Quigley, who has spent more than seven years as either nurse manager or associate nurse manger at Ryder Trauma Center, learned that lesson when she spent three months working full-time with Local 1991 to address staffing in the ICUs and the ER at Jackson Memorial.
Quigley is a no-nonsense powerhouse in her unit and she jumped at the chance to make a difference in fixing the staffing issues that continue to plague so many units at Jackson.
“I was so frustrated,” she said. “It was a constant battle. I was like, ‘Let me get out and show them.'”
Quigley took leave from her job and worked closely with Local 1991 President Martha Baker, RN, focusing on a host of staffing and process issues, such as the Rapid Response Team, charge nurses with patient loads and through-put from the ER to the ICUs. The pair collected data from the units and presented it in multiple meetings with management.
“I was able to present real scenarios and situations, specific examples, and to show data to back up what we’ve been saying all along,” she said. “It was really put in their face. If we are using that much overtime, how can you say we’re fully staffed?
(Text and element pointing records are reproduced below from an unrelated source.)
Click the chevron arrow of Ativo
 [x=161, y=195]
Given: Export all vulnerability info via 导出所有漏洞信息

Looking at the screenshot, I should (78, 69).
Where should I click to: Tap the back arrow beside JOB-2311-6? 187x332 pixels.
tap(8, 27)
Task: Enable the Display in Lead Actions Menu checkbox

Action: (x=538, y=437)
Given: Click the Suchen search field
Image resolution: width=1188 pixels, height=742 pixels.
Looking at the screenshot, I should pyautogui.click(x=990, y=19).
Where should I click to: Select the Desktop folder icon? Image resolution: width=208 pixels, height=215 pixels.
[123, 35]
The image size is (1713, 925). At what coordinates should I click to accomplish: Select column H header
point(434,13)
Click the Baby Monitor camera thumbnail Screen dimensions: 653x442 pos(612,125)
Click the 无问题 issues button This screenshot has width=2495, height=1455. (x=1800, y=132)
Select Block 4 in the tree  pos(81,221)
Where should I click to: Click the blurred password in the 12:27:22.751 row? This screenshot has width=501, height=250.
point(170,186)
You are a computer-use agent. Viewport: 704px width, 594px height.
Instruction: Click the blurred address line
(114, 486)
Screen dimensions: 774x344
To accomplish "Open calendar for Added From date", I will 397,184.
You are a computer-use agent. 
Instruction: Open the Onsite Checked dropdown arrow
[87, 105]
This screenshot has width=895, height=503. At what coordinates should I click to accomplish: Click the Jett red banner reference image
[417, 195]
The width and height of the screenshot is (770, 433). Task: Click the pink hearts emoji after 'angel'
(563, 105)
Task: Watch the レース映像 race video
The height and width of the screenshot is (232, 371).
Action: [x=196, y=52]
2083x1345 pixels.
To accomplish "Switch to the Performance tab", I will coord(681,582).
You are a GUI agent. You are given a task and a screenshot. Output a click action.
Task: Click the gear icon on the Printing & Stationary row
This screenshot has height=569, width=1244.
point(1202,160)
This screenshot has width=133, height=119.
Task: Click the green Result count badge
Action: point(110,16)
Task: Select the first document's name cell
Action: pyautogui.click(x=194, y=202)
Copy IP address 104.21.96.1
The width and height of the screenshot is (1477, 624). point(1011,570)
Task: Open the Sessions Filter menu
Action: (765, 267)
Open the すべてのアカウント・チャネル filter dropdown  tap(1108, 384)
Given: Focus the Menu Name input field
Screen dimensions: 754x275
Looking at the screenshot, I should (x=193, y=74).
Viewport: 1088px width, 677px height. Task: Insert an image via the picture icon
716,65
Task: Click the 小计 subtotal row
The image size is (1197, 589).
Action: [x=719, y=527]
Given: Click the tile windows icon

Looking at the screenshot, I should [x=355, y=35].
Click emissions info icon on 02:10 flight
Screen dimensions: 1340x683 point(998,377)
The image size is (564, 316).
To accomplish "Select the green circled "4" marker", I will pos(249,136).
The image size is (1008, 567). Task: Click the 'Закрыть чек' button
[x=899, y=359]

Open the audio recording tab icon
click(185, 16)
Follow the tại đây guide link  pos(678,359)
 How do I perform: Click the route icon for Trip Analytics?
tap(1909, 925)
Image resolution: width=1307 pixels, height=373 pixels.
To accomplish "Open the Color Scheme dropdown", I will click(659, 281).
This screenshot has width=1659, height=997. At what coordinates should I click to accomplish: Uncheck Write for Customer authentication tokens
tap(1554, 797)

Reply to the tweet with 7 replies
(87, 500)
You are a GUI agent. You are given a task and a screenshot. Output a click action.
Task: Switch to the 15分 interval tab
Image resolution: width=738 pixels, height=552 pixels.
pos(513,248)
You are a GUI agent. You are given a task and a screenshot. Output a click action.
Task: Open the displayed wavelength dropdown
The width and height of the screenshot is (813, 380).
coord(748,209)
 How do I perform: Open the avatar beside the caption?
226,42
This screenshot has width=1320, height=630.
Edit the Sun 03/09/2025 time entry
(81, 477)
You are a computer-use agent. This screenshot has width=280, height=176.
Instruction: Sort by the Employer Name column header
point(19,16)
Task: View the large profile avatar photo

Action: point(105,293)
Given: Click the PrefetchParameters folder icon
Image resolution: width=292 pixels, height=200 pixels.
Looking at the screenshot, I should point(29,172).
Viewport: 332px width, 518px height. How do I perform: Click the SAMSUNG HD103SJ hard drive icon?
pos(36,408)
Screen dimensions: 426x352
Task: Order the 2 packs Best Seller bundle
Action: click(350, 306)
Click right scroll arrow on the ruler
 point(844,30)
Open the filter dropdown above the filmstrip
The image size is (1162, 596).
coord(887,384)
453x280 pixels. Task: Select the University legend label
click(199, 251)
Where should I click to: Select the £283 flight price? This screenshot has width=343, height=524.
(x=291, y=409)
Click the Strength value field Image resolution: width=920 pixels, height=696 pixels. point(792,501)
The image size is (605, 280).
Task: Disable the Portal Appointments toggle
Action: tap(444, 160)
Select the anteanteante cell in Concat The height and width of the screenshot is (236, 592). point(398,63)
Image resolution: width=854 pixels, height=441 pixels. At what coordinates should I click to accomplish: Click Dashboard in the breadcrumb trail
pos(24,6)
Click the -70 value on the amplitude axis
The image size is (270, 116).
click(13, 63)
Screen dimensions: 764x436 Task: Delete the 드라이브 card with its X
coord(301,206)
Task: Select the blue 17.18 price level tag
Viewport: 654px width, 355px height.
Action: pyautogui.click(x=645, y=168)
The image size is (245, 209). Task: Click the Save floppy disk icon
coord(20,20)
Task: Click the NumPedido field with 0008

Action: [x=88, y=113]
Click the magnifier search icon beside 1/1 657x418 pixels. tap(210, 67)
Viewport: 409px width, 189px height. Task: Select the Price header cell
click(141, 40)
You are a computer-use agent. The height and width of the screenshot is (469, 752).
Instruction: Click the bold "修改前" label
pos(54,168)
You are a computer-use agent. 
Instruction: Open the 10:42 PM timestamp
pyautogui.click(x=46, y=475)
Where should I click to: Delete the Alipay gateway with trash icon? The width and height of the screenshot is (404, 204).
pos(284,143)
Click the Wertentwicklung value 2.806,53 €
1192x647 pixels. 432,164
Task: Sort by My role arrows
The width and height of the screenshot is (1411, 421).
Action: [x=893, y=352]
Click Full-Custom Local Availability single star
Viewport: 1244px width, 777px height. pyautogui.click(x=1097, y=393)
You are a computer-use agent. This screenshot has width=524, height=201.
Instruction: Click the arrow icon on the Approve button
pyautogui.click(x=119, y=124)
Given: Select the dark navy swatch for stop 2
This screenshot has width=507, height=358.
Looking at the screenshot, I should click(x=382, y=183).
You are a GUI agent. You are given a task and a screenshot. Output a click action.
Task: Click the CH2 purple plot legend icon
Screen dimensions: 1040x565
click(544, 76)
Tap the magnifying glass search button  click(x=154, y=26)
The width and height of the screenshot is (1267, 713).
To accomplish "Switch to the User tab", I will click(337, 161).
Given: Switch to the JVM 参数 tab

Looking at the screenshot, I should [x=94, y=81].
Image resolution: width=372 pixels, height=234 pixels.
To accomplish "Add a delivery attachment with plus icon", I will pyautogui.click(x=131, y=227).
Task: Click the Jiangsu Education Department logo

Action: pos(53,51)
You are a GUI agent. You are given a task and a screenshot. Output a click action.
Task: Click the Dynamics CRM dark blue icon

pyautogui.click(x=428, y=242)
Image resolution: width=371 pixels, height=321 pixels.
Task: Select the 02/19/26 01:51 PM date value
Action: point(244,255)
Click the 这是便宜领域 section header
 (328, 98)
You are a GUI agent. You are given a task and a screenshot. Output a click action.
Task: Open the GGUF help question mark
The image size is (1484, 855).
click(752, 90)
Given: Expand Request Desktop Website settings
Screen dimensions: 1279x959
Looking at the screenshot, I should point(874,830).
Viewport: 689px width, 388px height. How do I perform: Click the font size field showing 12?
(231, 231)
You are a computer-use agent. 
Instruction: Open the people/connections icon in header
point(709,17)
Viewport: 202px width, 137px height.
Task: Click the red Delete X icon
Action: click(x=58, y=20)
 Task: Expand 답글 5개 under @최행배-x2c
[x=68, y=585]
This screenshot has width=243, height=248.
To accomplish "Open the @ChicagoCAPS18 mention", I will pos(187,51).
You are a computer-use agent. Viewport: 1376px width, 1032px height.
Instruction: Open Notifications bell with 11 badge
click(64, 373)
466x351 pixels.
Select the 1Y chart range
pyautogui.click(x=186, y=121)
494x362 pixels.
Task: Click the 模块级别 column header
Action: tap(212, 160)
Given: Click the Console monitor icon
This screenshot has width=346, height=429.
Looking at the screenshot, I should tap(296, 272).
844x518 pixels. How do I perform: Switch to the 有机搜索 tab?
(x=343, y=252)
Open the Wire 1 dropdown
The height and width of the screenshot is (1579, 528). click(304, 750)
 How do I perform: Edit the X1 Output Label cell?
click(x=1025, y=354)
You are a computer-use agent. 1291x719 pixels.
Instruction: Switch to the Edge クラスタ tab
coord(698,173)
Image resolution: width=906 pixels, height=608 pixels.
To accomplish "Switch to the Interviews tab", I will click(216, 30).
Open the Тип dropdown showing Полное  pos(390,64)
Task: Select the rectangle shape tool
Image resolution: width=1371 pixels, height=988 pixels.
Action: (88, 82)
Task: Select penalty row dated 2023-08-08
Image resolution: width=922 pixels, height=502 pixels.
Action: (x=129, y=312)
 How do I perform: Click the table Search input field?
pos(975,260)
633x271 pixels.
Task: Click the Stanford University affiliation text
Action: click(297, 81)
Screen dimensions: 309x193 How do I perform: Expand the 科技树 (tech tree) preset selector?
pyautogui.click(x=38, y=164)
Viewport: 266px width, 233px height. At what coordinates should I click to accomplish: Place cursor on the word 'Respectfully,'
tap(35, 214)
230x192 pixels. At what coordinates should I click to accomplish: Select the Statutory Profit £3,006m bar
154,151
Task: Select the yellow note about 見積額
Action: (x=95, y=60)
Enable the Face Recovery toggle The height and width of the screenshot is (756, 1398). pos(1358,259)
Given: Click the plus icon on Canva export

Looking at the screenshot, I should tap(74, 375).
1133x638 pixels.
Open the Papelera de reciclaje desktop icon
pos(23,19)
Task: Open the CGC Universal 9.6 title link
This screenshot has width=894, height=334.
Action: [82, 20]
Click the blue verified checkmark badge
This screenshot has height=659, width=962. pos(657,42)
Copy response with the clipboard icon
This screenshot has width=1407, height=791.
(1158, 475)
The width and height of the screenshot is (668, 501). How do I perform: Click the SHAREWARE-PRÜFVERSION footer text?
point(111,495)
If you are not staffing appropriately, how can you reduce length of stay?”
Quigley found that management was responsive to this approach. Again and again, she and Baker were told that staffing and other issues were going to be addressed. And in some cases, they were.
For instance, Quigley’s unit was approved for seven additional staff. Not as much as they need to function perfectly, but a relief. CNO Debbie Tedder, RN, also said that JMH will approve an internship every quarter in the ICU, ER or Med-Surge.
And staff who had been working full-time in units were finally moved over from the Central Staffing office, which meant that their managers could correctly compensate them for such benefits as tuition reimbursement, PL days and funeral leave.
Quigley said the fight is far from over, but getting a bigger picture of the challenges affecting managers across the system was helpful.
“It gave me a view of what’s happening in the hospital,” she said. “Sometimes you don’t see outside your own unit. I now realize why things take so long to get done. It maybe dropped my frustration level down coming back to my job.”
Quigley believes that more members should look for opportunities to get involved in issues being fought in their units.
“People need to understand it’s a process,” she said. “If we don’t take care of each other, who will?”